▶ [Tareas requeridas]:
a) Responda brevemente, con base en el texto sobre la máquina de sueños:
(i) ¿De qué país llega la novedad?
(ii) ¿Qué bastaría programar para soñar que se disfruta de unas vacaciones en la playa?
(iii) ¿Qué emanaría la máquina para soñar con un jardín florido?
b) Indique si cada afirmación concuerda con el texto sobre la máquina de sueños. Justifique cada respuesta con una cita textual.
(i) En teoría, el funcionamiento de la máquina parece complicado.
(ii) Algunas invenciones japonesas son muy útiles.
(iii) En las películas actuales de ciencia ficción, las máquinas llegan a disputarle al hombre su puesto en la tierra.
c) Retome el texto sobre la máquina de sueños y continúelo a partir de su última oración.

▶ [Texto para revisar]:
***

Nos llega una novedad de Japón. La tierra del sol levante nos quiere sorprender con una máquina de sueños. ¡Increíble! Pero, ¿no tenemos ya demasiados artefactos? Dando una vuelta sobre la punta de los pies, cada quien podría contar una cohorte de máquinas para el uso doméstico. Máquinas para afeitarse, para prepararse un café, para cortar el césped, para escuchar música, para lavar la ropa, para pelar y freír patatas..... máquinas y máquinas, que en las películas actuales de ciencia ficción llegan incluso a retar al hombre su puesto en la tierra.
Pero esto de inventar una máquina para que cada quien se programe sus sueños, parece realmente un sueño. Por lo visto el manual de la fabriquita de sueños sería simple: si quieres soñar que estás disfrutando de unas vacaciones en la playa, bastaría que programes escuchar el rumor del oleaje marino; si quieres soñar con un jardín florido, bastaría que aprietes un botón para que la máquina emane perfume de rosas. No parece complicado en teoría. Maliciosamente, sin embargo, podríamos suponer que habrá un margen de error, como en todas las cosas, y que pueda suceder, por ejemplo, que el rumor del oleaje marino en vez de hacernos soñar con las vacaciones en la playa nos provoque la soberana pesadilla de vernos entre las mandíbulas de un tiburón...
Dejemos a los japoneses que sigan inventando máquinas. Son especialistas; una verdadera proeza del ingenio que Dios ha concedido al hombre. Varias de su invenciones son muy útiles; otras son cómplices de nuestra pereza y superficialidad de espíritu.

***

Datos almacenados:
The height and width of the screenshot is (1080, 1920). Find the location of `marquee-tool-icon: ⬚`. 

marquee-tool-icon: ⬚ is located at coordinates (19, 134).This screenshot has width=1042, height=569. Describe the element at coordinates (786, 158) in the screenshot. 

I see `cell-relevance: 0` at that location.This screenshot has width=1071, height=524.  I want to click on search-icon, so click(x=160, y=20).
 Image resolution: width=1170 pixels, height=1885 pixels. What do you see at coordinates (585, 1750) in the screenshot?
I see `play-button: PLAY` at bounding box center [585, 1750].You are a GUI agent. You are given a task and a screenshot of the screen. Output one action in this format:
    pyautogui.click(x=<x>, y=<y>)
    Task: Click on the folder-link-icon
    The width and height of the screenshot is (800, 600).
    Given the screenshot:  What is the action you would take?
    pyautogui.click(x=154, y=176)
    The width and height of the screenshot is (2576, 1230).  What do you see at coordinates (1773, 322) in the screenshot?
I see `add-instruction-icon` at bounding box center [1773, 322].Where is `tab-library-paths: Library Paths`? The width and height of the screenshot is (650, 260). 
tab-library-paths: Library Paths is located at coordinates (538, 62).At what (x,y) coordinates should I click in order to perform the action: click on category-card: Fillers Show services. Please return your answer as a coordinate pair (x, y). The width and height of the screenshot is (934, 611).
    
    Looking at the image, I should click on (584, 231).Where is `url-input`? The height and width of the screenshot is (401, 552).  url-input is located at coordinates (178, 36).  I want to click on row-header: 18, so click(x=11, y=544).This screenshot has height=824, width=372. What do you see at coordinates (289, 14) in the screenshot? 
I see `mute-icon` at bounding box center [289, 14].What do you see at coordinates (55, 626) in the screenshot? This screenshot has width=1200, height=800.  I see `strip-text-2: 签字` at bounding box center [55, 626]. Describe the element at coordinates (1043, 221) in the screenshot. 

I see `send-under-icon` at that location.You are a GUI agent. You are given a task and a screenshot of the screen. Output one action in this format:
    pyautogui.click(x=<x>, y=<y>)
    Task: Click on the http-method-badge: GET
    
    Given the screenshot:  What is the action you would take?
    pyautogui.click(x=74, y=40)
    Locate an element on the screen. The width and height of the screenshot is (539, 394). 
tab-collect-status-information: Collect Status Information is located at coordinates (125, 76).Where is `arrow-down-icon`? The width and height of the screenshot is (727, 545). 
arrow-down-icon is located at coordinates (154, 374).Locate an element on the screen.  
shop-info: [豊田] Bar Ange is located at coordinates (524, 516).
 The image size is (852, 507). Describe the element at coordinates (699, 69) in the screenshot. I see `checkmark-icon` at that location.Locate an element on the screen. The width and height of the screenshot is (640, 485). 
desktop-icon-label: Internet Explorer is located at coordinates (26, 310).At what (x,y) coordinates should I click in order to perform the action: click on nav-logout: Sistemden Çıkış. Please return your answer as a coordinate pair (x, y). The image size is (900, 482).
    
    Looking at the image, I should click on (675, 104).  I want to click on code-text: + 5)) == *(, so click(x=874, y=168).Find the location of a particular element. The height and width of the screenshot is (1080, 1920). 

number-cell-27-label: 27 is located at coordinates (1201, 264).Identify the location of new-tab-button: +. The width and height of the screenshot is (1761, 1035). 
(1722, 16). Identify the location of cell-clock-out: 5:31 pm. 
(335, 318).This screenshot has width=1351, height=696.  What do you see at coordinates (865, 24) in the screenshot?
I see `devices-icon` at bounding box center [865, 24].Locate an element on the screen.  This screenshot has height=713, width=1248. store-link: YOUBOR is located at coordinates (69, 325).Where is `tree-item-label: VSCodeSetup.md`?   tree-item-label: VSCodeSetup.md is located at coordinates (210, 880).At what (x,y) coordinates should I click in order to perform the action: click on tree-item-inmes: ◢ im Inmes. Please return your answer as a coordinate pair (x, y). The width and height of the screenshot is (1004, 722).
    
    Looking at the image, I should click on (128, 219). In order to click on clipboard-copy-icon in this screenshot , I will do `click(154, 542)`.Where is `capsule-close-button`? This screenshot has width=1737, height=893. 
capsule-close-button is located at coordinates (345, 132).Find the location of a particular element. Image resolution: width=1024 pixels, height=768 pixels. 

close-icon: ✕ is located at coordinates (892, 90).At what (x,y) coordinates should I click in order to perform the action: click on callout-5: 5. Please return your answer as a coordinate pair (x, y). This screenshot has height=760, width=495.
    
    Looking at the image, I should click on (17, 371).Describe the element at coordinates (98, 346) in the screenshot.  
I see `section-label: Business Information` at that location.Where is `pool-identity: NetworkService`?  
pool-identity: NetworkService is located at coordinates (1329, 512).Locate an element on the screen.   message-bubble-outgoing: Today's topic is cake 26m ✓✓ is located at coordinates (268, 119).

***

▶ [Resultados de tareas]:
a)
(i) De Japón.
(ii) Escuchar el rumor del oleaje marino.
(iii) Perfume de rosas.

b)
(i) No: «No parece complicado en teoría.»
(ii) Sí: «Varias de su invenciones son muy útiles».
(iii) Sí: «que en las películas actuales de ciencia ficción llegan incluso a retar al hombre su puesto en la tierra».

c)
Concedamos que los nipones puedan prepararnos un delicioso sueño artificial, como si se tratara de un café. Pero, quizás esos sueños digitalizados, programados, robotizados, fotocopiados, y todo lo modernizados que se quiera, terminarán por ser meras ilusiones cuando el amanecer corra el velo de la noche. Somnoliento y perezoso, el hombre caerá de un espejismo idílico. “Los sueños, sueños son” -decía Calderón de la Barca-.
¿Qué deseas soñar? Nada imposible. Simplemente que al día siguiente el mundo sea mejor, que las guerras dejen paso al paz y a la concordia entre los pueblos, que mis alegrías sean mayores, que mis seres queridos gocen de salud y de mi amor, que pueda continuar mi vida con sus dificultades y alegrías, que dé un paso adelante hacia el cielo prometido por mi fe en Dios, que tenga la satisfacción de hacer algo positivo por los demás, que llegue a la noche siguiente con el sudor en la frente y la paz de mis deberes cumplidos. Esos son sueños bellos porque son un puente entre dos días de vida trabajada. Son sueños vivos que esmaltan los proyectos personales.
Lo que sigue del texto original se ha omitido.